On Wed, Oct 09, 2024 at 12:15:32PM +0530, Harendra Kumar wrote:
We do use low level C APIs and GHC APIs to create a Handle in the event watching module. But that is for the watch-root and not for the file that is experiencing this problem. So here is how it works. We have a top level directory which is watched for events using inotify. We first create this directory, this directory is opened using inotify_init which returns a C file descriptor. We then create a Handle from this fd, this Handle is used for watching inotify events. We are then creating a file inside this directory which is being watched while we are reading events from the parent directory. The resource-busy issue occurs when creating a file inside this directory. So we are not creating the Handle for the file in question in a non-standard manner, but the parent directory Handle is being created in that manner. I do not know if that somehow affects anything. Or if the fact that the directory is being watched using inotify makes any difference?
The code for creating the watch Handle is here: https://github.com/composewell/streamly/blob/bbac52d9e09fa5ad760ab6ee5572c70... . Viktor, you may want to take a quick look at this to see if it can make any difference to the issue at hand.

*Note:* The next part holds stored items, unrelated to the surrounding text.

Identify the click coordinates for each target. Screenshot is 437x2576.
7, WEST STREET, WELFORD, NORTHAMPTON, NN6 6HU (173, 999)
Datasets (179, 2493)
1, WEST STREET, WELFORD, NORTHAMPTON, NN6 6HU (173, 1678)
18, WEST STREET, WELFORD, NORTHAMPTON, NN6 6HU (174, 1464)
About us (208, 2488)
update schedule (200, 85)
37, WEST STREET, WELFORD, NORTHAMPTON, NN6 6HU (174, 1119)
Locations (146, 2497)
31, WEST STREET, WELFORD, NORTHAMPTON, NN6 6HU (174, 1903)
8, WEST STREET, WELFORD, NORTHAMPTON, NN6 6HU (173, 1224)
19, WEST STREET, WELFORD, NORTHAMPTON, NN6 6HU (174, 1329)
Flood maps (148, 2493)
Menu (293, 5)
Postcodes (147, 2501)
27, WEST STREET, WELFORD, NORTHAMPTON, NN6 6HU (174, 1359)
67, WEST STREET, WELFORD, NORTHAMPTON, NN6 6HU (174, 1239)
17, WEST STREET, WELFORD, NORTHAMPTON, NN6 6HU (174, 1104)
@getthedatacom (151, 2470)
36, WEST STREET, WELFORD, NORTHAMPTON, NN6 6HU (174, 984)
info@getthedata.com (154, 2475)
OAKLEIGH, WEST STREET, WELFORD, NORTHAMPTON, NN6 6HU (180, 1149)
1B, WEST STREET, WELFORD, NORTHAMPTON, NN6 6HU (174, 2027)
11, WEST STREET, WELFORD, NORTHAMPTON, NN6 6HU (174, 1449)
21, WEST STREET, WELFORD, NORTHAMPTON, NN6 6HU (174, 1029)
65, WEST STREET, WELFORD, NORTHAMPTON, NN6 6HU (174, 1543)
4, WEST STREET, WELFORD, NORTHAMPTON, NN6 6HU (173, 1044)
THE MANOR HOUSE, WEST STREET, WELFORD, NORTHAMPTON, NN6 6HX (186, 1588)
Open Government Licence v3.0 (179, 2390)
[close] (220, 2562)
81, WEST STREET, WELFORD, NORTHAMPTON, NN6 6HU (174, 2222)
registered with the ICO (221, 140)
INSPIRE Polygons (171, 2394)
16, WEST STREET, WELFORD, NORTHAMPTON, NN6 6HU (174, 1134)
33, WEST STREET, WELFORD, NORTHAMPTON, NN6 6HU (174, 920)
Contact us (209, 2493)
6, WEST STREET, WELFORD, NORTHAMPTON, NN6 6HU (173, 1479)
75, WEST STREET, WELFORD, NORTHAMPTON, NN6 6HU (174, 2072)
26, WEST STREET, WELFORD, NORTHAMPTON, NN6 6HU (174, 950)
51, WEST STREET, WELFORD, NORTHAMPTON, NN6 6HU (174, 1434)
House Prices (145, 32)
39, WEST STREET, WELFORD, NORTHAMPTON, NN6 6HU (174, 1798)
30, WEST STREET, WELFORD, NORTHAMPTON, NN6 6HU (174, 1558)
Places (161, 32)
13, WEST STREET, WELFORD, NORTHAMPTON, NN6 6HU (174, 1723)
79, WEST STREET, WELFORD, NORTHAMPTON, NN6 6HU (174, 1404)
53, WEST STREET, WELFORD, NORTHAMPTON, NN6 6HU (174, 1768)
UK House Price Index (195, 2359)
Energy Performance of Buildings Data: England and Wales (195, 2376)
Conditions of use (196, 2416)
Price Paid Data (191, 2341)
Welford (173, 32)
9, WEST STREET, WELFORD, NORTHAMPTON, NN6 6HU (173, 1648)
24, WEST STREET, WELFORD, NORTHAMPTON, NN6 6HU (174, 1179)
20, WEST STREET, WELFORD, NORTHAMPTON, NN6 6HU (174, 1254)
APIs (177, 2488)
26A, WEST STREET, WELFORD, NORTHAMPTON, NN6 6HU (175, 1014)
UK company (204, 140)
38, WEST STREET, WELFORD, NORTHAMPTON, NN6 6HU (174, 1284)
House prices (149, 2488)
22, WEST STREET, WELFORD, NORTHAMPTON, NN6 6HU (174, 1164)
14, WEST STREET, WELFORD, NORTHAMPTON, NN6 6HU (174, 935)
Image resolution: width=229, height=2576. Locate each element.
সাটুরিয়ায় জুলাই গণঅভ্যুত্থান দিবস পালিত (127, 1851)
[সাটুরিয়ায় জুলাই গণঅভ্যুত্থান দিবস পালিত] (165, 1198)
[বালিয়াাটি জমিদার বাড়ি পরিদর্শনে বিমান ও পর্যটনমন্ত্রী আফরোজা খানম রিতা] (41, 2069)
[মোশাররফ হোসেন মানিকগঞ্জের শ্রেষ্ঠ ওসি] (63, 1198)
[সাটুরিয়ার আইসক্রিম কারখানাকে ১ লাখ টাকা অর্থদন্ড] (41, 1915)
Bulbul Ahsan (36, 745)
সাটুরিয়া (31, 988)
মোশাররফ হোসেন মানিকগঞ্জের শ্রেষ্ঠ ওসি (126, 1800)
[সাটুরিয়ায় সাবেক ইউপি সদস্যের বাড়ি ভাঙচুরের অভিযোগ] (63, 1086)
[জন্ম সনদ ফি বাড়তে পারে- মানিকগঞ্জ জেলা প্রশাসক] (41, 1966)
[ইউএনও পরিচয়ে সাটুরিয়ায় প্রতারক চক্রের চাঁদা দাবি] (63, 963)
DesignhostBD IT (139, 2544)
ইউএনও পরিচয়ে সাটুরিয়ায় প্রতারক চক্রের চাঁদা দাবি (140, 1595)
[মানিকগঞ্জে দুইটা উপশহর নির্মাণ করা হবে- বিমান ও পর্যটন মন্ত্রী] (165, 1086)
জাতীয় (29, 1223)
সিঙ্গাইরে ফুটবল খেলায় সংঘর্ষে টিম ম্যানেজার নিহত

I don't have the cycles to isolate the problem. I still suspect that your code is somehow directly closing file descriptors associated with a Handle. This then orphans the associated logical reader/writer lock, which then gets inherited by the next incarnation of the same (dev, ino) pair. However, if the filesystem underlying "/tmp" were actually "tmpfs", inode reuse would be quite unlikely, because tmpfs inodes are assigned from a strictly incrementing counter: $ for i in {1..10}; do touch /tmp/foobar; ls -i /tmp/foobar; rm /tmp/foobar; done 3830 /tmp/foobar 3831 /tmp/foobar 3832 /tmp/foobar 3833 /tmp/foobar 3834 /tmp/foobar 3835 /tmp/foobar 3836 /tmp/foobar 3837 /tmp/foobar 3838 /tmp/foobar 3839 /tmp/foobar but IIRC you mentioned that on Github "/tmp" is ext4, not "tmpfs" (perhaps RAM-backed storage is a more scarce resource), in which case indeed inode reuse is quite likely: $ for i in {1..10}; do touch /var/tmp/foobar; ls -i /var/tmp/foobar; rm /var/tmp/foobar; done 25854141 /var/tmp/foobar 25854142 /var/tmp/foobar 25854141 /var/tmp/foobar 25854142 /var/tmp/foobar 25854141 /var/tmp/foobar 25854142 /var/tmp/foobar 25854141 /var/tmp/foobar 25854142 /var/tmp/foobar 25854141 /var/tmp/foobar 25854142 /var/tmp/foobar But since normal open/close of Handles acquires the lock after open, and releases it before close, the evidence points to a bypass of the normal open file lifecycle. Your codebase contains a bunch of custom file management logic, which could be the source the of problem. To find the problem code path, you'd probably need to instrument the RTS lock/unlock code to log its activity: (mode, descriptor, dev, ino) tuples being added and removed. And strace execution to be able to identify descriptor open and close events. Ideally the problem will be reproducible even with strace. Good luck. -- Viktor.